Due to the high cost of imported fish feed, Indonesian farmers sometimes use expired noodles and crackers as a replacement, which has little nutritional or protein value. Resultantly, farmers are finding themselves continuously facing low growth rates coupled with high incidence of disease and mortality. Since the late 1990’s, indeed, tambak farmers in South Sulawesi have found themselves at constant risk of losing much or all of their harvest to death and disease, without fully understanding the reasons why. Research from the 1990’s revealed a pair of common shrimp viruses afflicting Penaeus monodon (tiger prawn) the most commonly cultured shrimp. The government’s eventual response was to promote alternate species of shrimp, which in recent times includes promotion of the use of Litopenaeus vannamei, a white shrimp native to the Pacific coast of the Americas from Mexico to Peru, which is often claimed (incorrectly) to be “disease resistant”. The introduction of vannamei, as it is locally known, has actually introduced additional diseases to Indonesian waters, such as Taura syndrome virus.
The answer to shrimp disease is not likely the introduction of genetically “resistant” stocks but rather related to environmental factors. Several authors have expressed that ecological collapse is likely in mangrove areas, where more than 20% is converted for other uses such as aquaculture development. Yet the twelve provinces mentioned as targets for aquaculture development in the INTAM program already experienced an average of 60% conversion of mangroves to aquaculture during by 1982, with half of those provinces having already experienced 80-99% conversion. The continued unbalanced use of exotic species and external, industrial inputs in this system, without a move back towards naturalness (a mosaic of land uses include native habitats and development of organic aquaculture practices) can only lead to further degradation of ecological links, reduced productivity, and increased incidence of disease.
Since the spread of the above-mentioned viruses, rearing shrimp has a high risk of mortality.
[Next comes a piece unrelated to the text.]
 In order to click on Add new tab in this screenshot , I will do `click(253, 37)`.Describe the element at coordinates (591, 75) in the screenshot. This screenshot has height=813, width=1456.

Still, many fish farmers try to achieve higher production, by adding more urea to their ponds, up to one tonne per hectare per cycle. Haji Haruna has farmed fish in Bontomanai Village, Pangkep District, South Sulawesi for the last 40 years. He says the last 15 years have been difficult. Like his neighbors, he had continued to increase the use of urea (about ten times as much in ten years) without notable increase in yields, and with a high risk of losing the crop to disease. A few years back he experienced a three year period where his crop failed entirely and he made no income from fish farming. He suspected overuse of urea was harming his pond, either the water quality or substrate. He began, on his own, to use chicken manure instead of urea, and could once again grow fish and shrimp in his ponds. He joined a fish farmer field school two years ago (in 2011), and has continued use of organic inputs only. He is happy that he can farm again, while all other neighbouring farmers who still use urea and other industrial inputs have experienced high and even total mortality in the past two years.